The first part of the adventure is getting a platform to install it on. If you read my blog you are aware that I am a Fedora man when it comes to Linux. Unfortunately for me, Google seems to have a thing for Ubuntu, so I am downloading Ubuntu 9.10 from Ubuntu.com as my build platform. I’ll be installing it into a Virtual Machine on the Mac. (Unless there is something I don’t know about, I should be able to host the VM and share it when I am done, I’ll check on that.)
4:16PM, Thursday, November 19th
Ubuntu may be slow downloading (70%), but Buckethead is wailing. If you like guitar music and haven’t heard him, check out the album Giant Robot, right now the song “Want some Slaw?” This guy is too good, a shame he’s absolutely nuts.
Oh, and even though we are talking about Google and Apple so far, you should get ZunePass from Microsoft and get your own Buckethead fix going!
4:26PM, Thursday, November 19th
Ubuntu is downloaded, I started the new Virtual Machine wizard, increased the default RAM from 512MB to 1.5GB, and started the install.
4:35PM, Thursday, November 19th
Ok, Ubuntu is installed. Let’s check all the prerequisites and make sure we can build this sucker. On a related note, that’s only 9 minutes to install. Considering that it’s a completely functional OS with productivity software, communication software and all the basic tools you need to function on the internet, that’s not too shabby. Once it reboots we’ll set a root password and update everything.
The list is pretty long, lucky for us they have a simple apt command that has all of them in one batch, run:
$ sudo apt-get install subversion pkg-config python perl g++ g++-multilib \ bison flex gperf libnss3-dev libgtk2.0-dev libnspr4-0d libasound2-dev \ libnspr4-dev msttcorefonts libgconf2-dev libcairo2-dev libdbus-1-dev
That’s a lot of junk getting installed at once, but it only took about 5 minutes to complete.

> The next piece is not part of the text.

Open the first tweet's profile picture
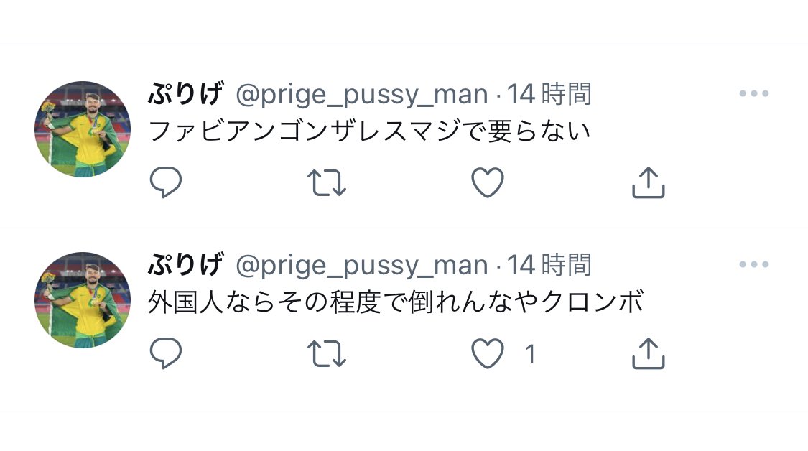808x451 pixels. pos(83,129)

Let’s Get Some Source Code!
4:49PM, Thursday, November 19th
Ok, Ubuntu is happy, now we need to download some code. I am choosing not to go the git route as I have no intention to change or check in code. I am downloading the tarball of the code and it clocks in at 232MB.

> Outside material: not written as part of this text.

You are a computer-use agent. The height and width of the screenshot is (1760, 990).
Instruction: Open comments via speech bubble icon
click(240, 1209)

Started the compile, let’s see how long this thing takes to build.
5:31PM, Thursday, November 19th
Still building. It’s been going for almost an hour. I still have more building to do when this script finishes. Woohah..

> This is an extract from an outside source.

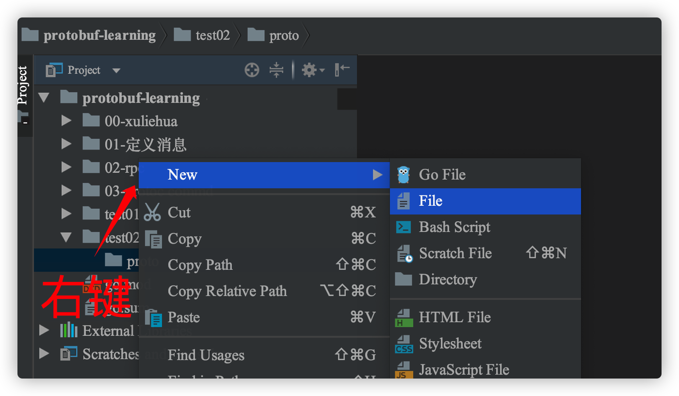The height and width of the screenshot is (396, 679).
Task: Choose Find Usages in the context menu
Action: tap(206, 355)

5:46PM, Thursday, November 19th
Build finished, can’t seem to get the system to enter chroot so I can start the next part of the build process. Taking a break for some TERYAKI!!!
8:30PM, Thursday, November 19th
Well, I am chroot blocked. I can’t get this sucker to finish building. I am calling it a night on this front, but I’ll give it another shot tomorrow. Please leave suggestions in the comments if you have seen this symptom:
When I run the enter_chroot.sh script, it says it mounted chroot, then immediately unmounted chroot. Thoughts?